Но если тогда Василиса лишь хотела таким образом разжечь в нем огонь и побудить любыми способами снова добиться бывшую девушку после расставания, то Витя же, кажется, говорил вполне серьезно. Почти требовательно.
Он больше не хотел обременять себя чувствами к Васе.
— Нет, и не подумаю, — помотала головой Пчёлкина. — Что бы завтра ни случилось, я буду ждать, когда ты меня простишь.
Из груди Пчёлкина вырвался тяжелый обреченный вздох.
Какой же, все-таки, его жена была упрямой и настойчивой, но вместе с тем и наивной. Василиса упорно не отпускала надежду, что когда-нибудь Витя, все же, вернется к ней.
Как жаль, что не все желания, какими бы сокровенными они не являлись, в этой жизни осуществимы.
— Береги себя, Василиса, — сквозь усталую хрипоту процедил Пчёла.

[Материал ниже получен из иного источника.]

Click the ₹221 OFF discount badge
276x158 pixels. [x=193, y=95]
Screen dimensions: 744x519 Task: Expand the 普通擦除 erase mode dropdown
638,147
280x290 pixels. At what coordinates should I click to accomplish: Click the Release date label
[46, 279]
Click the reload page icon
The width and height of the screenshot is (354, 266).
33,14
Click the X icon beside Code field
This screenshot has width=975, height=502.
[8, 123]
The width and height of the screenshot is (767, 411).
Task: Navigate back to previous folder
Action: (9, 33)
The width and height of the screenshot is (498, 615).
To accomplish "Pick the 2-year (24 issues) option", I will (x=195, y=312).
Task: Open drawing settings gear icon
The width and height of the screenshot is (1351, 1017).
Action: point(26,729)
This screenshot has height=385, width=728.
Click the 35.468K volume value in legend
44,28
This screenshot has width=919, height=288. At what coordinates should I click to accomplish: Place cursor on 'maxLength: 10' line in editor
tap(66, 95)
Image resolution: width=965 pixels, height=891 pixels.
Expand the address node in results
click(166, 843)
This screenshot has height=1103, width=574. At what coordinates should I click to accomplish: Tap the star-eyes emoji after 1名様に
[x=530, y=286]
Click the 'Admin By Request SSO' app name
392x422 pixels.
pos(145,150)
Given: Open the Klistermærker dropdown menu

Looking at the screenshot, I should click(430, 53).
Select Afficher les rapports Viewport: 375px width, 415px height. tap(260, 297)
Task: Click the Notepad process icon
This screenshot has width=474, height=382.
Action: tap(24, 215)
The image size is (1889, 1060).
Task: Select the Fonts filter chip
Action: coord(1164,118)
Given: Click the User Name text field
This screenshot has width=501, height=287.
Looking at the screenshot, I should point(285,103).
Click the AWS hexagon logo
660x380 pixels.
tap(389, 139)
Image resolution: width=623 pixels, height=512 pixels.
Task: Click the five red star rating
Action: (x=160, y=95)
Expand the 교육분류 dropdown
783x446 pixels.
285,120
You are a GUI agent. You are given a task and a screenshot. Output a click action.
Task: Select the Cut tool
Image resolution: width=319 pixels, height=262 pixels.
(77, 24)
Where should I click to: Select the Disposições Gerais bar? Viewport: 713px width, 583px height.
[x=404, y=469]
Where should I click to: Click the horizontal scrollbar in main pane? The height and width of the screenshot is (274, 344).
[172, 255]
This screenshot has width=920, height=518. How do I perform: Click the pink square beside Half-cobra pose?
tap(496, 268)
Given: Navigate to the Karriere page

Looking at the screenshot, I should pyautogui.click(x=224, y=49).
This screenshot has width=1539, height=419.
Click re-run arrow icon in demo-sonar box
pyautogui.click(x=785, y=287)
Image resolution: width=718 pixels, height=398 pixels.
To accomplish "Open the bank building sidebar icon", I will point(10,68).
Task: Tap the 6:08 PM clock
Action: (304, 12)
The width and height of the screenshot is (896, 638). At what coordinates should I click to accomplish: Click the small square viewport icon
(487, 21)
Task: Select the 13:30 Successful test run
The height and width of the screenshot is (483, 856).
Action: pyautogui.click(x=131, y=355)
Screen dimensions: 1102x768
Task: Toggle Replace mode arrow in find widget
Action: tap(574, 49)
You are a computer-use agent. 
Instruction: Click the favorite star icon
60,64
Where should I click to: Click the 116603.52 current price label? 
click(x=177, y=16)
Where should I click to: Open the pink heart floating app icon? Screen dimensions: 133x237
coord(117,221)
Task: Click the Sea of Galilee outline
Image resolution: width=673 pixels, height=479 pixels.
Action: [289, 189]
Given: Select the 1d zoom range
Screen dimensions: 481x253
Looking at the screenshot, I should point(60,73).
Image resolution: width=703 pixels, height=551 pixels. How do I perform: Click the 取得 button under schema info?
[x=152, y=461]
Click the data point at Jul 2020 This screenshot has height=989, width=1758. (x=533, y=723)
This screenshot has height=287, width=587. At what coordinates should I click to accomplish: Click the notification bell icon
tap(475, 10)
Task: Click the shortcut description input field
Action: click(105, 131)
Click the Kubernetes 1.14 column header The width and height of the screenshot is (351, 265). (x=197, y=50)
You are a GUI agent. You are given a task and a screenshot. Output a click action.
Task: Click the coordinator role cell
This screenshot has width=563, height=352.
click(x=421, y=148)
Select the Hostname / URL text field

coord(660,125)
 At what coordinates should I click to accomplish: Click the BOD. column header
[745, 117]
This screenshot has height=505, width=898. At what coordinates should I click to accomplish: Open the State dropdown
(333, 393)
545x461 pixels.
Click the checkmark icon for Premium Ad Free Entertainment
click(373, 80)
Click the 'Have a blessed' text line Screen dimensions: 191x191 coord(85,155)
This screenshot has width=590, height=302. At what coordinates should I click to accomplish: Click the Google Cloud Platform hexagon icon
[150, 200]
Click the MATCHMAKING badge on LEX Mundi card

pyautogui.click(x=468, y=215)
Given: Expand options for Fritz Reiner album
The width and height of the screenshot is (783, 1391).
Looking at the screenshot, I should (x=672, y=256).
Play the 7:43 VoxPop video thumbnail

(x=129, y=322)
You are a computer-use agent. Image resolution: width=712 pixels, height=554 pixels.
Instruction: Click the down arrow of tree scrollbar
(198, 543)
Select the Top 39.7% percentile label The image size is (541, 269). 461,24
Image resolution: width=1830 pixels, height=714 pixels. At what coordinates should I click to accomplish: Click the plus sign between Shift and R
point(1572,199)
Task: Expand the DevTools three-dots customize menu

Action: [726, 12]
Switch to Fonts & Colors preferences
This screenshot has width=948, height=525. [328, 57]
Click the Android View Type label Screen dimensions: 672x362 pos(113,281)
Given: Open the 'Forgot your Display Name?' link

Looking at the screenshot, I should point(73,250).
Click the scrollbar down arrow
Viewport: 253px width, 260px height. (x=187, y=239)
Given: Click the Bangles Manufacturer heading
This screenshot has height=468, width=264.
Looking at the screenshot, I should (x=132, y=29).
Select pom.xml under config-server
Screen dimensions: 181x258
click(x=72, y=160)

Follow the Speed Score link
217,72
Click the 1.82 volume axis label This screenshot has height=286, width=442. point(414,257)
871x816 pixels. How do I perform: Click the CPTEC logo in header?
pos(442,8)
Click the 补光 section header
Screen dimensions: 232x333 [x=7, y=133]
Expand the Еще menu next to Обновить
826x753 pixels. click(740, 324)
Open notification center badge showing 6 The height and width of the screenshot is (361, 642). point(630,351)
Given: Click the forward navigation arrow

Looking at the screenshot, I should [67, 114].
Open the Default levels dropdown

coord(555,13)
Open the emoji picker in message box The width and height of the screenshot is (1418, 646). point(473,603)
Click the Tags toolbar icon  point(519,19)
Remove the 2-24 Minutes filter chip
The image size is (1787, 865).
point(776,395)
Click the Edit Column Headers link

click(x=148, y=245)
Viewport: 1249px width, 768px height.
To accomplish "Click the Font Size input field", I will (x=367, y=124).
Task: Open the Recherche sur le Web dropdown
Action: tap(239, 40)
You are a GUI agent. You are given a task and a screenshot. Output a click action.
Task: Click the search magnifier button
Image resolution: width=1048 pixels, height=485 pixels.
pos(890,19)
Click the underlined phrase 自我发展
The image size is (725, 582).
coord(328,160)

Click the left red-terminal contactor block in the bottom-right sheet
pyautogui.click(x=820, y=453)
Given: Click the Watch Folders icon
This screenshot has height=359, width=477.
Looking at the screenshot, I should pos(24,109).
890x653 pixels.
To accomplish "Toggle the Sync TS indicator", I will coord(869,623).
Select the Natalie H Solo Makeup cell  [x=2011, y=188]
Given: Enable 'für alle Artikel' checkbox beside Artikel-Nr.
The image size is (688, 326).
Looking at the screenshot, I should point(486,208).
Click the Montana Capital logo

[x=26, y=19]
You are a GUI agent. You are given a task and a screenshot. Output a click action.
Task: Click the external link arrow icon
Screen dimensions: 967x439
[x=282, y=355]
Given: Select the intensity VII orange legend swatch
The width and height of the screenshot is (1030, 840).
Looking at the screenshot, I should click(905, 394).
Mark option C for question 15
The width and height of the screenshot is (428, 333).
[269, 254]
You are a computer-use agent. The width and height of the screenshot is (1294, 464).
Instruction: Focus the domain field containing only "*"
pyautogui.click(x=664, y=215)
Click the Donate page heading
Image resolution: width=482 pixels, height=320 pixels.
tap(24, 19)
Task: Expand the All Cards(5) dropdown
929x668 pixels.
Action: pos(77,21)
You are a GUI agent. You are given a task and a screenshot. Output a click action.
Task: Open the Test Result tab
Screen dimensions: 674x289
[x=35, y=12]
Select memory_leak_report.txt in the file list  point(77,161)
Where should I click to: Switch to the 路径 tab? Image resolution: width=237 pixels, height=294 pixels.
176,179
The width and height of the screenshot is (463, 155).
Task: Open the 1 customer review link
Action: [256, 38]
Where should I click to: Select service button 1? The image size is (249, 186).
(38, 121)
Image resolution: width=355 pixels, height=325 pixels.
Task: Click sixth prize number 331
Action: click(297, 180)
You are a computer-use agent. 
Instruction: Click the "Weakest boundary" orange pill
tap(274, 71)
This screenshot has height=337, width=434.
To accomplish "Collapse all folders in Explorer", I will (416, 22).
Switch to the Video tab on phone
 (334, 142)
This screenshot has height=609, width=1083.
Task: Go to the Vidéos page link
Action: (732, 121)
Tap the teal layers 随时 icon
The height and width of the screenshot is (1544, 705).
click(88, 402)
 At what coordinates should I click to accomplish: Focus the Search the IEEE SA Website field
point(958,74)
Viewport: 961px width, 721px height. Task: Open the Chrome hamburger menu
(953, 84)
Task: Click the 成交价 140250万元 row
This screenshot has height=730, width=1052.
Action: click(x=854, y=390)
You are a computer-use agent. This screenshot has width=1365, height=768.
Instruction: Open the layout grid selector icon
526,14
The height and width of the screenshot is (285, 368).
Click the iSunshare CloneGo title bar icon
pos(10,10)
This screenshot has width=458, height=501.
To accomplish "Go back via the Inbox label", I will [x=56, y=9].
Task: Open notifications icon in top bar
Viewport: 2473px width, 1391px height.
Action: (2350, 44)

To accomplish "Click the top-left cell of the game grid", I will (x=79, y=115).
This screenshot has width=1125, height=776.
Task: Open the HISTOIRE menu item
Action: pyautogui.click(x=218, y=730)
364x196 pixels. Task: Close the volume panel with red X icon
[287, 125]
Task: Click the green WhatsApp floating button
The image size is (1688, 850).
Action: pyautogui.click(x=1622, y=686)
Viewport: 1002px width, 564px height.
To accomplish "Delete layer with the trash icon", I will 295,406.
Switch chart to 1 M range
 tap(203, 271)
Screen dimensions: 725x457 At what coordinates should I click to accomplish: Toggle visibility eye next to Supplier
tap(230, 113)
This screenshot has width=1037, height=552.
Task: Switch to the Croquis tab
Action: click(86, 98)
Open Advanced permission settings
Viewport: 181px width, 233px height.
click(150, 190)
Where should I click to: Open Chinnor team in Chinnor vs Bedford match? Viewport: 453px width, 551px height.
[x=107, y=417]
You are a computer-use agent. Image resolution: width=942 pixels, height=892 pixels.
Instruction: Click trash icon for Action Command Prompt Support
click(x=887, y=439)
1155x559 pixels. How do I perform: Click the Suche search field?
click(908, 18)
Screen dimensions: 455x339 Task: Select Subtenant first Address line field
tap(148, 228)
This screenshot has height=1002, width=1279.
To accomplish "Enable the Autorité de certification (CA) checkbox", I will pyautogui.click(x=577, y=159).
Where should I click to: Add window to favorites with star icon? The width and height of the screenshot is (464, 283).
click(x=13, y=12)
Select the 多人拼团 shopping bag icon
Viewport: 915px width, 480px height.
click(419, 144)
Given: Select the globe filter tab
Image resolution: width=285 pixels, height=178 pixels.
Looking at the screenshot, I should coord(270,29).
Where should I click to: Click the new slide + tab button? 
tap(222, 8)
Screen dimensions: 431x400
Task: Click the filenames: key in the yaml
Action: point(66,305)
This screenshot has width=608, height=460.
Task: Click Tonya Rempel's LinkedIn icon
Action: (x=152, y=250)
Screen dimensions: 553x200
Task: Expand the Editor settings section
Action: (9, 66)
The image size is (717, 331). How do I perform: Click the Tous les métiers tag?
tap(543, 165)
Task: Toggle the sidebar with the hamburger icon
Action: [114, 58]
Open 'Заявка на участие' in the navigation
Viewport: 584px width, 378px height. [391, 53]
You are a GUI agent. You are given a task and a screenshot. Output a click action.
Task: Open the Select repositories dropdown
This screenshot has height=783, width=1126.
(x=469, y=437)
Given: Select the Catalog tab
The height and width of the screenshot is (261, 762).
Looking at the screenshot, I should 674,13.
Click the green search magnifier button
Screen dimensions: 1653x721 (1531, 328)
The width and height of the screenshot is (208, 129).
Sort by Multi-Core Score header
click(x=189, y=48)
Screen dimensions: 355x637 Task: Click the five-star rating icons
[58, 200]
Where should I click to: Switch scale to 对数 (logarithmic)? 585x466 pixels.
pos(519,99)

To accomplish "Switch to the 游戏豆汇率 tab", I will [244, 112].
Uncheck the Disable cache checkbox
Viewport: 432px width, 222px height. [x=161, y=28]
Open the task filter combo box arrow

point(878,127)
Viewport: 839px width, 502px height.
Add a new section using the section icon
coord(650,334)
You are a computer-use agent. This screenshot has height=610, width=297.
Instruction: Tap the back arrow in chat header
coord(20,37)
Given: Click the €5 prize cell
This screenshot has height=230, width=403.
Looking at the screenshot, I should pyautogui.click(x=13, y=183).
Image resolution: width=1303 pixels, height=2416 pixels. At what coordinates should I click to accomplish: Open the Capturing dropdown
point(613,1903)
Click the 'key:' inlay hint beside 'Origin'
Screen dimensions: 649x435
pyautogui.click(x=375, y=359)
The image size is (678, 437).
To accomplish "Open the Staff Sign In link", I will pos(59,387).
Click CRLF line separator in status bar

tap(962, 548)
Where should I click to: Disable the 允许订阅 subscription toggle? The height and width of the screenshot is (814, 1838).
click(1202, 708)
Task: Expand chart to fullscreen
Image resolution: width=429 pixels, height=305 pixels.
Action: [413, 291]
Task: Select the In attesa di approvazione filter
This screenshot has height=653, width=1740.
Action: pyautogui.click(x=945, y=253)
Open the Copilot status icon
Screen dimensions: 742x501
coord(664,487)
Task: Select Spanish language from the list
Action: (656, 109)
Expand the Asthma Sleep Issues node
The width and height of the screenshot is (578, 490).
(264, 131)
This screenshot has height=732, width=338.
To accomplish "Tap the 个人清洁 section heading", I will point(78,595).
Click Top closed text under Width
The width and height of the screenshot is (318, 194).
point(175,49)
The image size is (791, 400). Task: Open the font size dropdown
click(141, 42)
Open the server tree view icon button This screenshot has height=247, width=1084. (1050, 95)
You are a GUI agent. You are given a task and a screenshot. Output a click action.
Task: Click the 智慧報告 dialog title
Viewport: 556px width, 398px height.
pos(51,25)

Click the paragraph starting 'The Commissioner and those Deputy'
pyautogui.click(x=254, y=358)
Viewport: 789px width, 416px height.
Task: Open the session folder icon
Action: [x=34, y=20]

Поджав губы так сильно, что кожа едва не треснула в кровавых крапинках, Витя тяжелым шагом направился к своему автомобилю, оставив Пчёлкину позади себя.
Опустошенная, разбитая и растерянная, с дырой вместо сердца, Вася еще несколько минут стояла посреди парковки Склифосовского и смотрела вслед уезжающему Вольво.
И только когда машина мужа скрылась за поворотом, она смогла оторвать застрявшие в асфальте каблуки и из последних сил дойти до немца.
Жизнь Василисы так стремительно, болезненно и безвозвратно рушилась, что она не имела ни малейшего представления, как выстраивать ее заново без Вити. Она попросту не видела в этом никакого смысла.
Ведь именно Пчёлкин и был всей ее жизнью.